En tant que citoyen et de manière civilisée, Rajen Narsinghen indique que nous devons être en mesure de témoigner notre soutien à la veuve de Soopramanien Kistnen afin que cette dernière ne se retrouve pas seule dans son combat tout en respectant l’ordre comme, par exemple, ne pas se regrouper à plus de 10 personnes selon le Public Gathering Act. Selon le juriste et professeur de droit, dans un pays démocratique, on ne peut pas accepter que la police prenne des décisions contraires à la Constitution.
Soutenir une veuve: Une responsabilité citoyenne
Pour Ivor Tan Yan, juriste et membre de 100% Citoyens, c’est avant tout une responsabilité de tout citoyen de s’engager à soutenir une veuve, avec à sa charge un enfant, qui vit dans la terreur. A quel problème s’expose-t-on si on veut aller à Port-Louis? Il y aura, selon lui, certes un accès contrôlé. Mais, aussi longtemps qu’on a ses papiers pour prouver son identité, on n’a même pas besoin de donner une raison spécifique pour pouvoir circuler librement dans le périmètre contrôlé car c’est un lieu public, explique-t-il.
Décision Politique
Par contre, il convient, selon Ivor Tan Yan, de se poser la question de savoir pourquoi ces décisions ont été prises. Il faut, comme il l’explique être réaliste et comprendre que c’est une décision politique prise par les plus hautes instances de l’Etat. “Il y a, là, une manipulation de la police. On doit ainsi se demander si on veut vivre dans un État policier comme c’est le cas ici?”, clame-t-il.
Il rappelle l’arrestation des frères Dardenne lors de la comparution des ministres du gouvernement dans l’affaire Wakashio à Mahébourg, alors qu’ils n’avaient, pour ainsi dire, rien fait au contraire d’autres personnes qui étaient venues manifester avec des banderoles devant la cour et qui n’ont pas été arrêtées, explique-t-il.
Il argue qu’en tant que citoyens responsables, nous devons nous demander si nous voulons que nos enfants grandissent dans un régime de dictature totalitaire. “Je pense que ce ministre doit démissionner.

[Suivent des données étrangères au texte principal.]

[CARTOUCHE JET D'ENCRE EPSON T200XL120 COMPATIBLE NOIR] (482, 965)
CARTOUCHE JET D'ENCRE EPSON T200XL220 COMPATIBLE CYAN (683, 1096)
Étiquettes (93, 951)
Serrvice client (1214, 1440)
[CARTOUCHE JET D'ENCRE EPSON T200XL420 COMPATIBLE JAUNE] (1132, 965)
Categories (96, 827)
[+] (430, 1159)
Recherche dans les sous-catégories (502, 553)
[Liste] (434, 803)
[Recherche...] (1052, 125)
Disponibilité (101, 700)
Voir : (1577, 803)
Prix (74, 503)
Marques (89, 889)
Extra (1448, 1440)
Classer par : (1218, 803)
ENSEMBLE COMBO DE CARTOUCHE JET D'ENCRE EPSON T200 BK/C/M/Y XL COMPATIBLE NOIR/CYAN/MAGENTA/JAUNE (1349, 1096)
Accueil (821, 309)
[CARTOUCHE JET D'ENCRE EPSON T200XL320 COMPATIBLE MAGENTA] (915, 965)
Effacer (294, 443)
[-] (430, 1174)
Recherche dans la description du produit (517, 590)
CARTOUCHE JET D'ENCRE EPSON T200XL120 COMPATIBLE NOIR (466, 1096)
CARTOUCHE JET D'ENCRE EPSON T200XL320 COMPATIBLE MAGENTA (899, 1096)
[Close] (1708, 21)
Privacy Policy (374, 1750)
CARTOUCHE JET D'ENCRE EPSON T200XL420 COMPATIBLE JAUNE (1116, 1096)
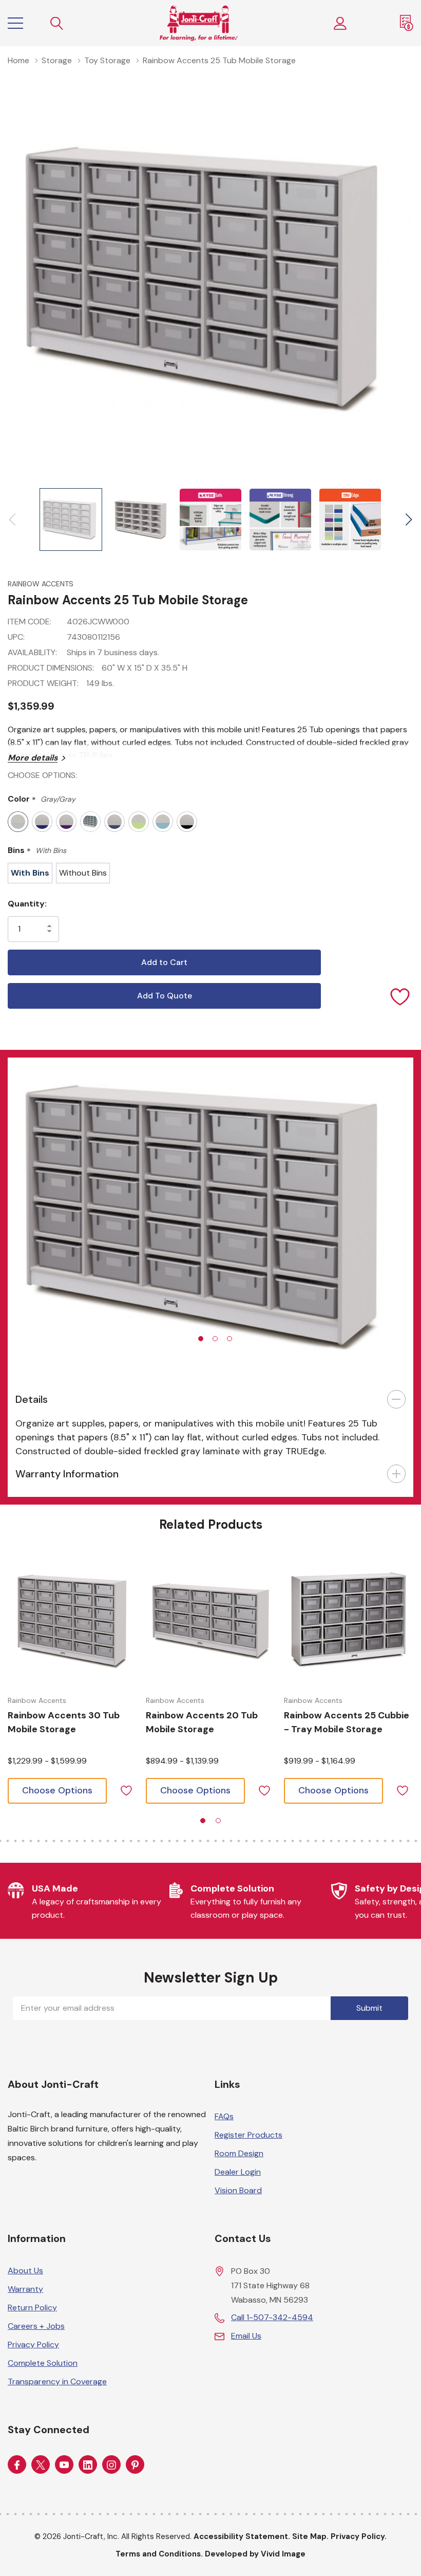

Il ne peut pas se retrouver dans le box des accusés et être un ministre en fonction”, soutient-il. Venir montrer son soutien à Port-Louis, aujourd’hui, doit être vu, selon Ivor Tan Yan, comme une remise en question du régime dictatorial dans lequel nous basculons.
Dictature et Etat policier
Rajen Narsinghen explique que selon la section 71 de la Constitution, le Commissaire de police a une indépendance dans la gestion de la force policière. “Il n’est pas tenu d’écouter le Premier ministre ou un quelconque ministre”, soutient-il.
“Nous sommes en train de basculer dans une dictature. Ces règlements sont des preuves additionnelles qui viennent étayer la thèse, dont je fais état depuis 2014-2015, selon laquelle Maurice, comme certains pays en Amérique latine et en Afrique, a déjà basculé dans une dictature”, précise Rajen Narsinghen.